═════ Information supplied
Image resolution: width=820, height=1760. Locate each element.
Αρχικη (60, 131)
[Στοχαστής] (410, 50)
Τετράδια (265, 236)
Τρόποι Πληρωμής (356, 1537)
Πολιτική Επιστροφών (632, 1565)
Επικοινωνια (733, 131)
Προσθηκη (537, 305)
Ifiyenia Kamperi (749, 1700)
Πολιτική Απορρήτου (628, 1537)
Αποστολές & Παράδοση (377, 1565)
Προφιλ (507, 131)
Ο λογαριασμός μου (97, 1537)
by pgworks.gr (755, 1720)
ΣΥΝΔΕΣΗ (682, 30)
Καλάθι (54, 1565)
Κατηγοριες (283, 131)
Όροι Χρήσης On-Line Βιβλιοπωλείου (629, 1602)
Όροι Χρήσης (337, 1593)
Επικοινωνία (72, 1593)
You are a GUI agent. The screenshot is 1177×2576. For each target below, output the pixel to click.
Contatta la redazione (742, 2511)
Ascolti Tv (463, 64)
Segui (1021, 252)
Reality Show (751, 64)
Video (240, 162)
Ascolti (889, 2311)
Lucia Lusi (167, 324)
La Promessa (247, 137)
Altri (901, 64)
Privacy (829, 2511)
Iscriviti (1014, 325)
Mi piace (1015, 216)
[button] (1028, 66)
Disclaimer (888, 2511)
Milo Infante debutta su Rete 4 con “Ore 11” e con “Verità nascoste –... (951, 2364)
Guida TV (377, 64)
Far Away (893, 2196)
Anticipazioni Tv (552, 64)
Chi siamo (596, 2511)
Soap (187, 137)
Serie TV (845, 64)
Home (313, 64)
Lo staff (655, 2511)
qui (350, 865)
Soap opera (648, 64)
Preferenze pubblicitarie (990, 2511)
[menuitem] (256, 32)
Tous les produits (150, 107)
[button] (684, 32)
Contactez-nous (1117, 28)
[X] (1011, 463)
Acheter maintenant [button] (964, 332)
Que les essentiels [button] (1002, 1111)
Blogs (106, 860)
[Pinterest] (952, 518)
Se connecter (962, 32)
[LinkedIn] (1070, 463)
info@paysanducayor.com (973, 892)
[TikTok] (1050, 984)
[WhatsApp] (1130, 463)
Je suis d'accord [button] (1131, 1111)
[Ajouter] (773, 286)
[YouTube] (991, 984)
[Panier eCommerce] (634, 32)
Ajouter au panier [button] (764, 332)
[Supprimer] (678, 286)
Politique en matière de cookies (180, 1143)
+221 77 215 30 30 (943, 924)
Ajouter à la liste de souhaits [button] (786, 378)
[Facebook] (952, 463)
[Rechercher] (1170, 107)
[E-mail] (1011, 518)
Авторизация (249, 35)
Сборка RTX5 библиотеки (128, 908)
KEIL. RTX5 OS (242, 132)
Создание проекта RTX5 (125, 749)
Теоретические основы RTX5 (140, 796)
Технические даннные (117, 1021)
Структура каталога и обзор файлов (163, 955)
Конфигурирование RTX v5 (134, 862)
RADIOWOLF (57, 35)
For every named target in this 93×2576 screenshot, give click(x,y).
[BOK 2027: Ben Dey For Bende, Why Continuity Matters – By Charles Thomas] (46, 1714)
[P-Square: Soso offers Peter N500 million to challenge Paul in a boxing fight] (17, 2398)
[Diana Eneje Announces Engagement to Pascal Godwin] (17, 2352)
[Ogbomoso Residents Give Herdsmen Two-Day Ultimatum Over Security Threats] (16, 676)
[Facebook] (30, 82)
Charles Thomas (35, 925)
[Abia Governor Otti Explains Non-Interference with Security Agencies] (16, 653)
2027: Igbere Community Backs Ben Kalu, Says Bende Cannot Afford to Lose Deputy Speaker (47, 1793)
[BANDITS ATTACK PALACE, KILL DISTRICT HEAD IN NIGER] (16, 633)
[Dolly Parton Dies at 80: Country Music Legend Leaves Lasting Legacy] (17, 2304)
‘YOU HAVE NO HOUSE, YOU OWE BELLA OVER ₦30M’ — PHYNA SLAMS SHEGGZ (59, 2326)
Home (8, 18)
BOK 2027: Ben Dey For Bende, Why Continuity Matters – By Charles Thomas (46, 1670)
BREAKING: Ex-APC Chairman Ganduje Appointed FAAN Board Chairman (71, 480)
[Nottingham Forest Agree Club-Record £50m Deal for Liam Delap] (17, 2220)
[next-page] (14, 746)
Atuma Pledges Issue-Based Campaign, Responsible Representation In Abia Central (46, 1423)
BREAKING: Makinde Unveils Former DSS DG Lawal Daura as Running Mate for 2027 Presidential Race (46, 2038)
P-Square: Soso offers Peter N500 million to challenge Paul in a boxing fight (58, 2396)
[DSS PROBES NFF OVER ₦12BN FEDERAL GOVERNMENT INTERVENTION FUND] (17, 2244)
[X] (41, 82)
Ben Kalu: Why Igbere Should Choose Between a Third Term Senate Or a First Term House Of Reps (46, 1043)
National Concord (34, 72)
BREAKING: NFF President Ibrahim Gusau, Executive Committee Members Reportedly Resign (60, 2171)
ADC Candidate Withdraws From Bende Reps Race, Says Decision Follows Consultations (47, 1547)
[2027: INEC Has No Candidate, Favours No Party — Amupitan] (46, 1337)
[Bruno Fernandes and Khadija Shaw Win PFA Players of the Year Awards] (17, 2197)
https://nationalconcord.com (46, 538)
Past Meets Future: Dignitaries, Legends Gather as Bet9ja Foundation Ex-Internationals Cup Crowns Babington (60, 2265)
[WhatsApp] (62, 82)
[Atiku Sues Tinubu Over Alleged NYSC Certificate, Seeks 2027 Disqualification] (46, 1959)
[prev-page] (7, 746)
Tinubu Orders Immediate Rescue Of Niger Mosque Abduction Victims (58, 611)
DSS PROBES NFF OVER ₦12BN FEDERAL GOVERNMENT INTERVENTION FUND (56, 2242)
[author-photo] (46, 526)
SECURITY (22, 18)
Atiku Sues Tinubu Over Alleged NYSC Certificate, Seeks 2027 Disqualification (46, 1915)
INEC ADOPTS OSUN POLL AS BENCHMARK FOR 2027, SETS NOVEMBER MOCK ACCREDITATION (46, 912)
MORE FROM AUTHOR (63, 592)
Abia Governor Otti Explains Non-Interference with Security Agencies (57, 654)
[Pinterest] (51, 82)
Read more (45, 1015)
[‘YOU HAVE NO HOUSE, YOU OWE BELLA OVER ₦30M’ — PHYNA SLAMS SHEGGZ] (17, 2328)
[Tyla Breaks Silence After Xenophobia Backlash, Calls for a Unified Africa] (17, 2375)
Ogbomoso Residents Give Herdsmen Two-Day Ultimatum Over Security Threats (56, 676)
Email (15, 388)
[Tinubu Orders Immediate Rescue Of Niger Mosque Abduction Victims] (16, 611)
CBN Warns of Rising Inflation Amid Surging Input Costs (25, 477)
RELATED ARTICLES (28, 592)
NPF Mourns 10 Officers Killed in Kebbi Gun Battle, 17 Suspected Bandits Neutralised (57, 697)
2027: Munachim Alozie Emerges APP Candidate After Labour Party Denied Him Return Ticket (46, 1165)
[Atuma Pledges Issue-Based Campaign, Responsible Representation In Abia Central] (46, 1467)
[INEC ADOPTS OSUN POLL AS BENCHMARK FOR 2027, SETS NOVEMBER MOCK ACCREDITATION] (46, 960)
══════════
Find and copy every line in the entries above where the string "Atuma" occurs.

» **Answer space**:
Atuma Pledges Issue-Based Campaign, Responsible Representation In Abia Central (46, 1423)
[Atuma Pledges Issue-Based Campaign, Responsible Representation In Abia Central] (46, 1467)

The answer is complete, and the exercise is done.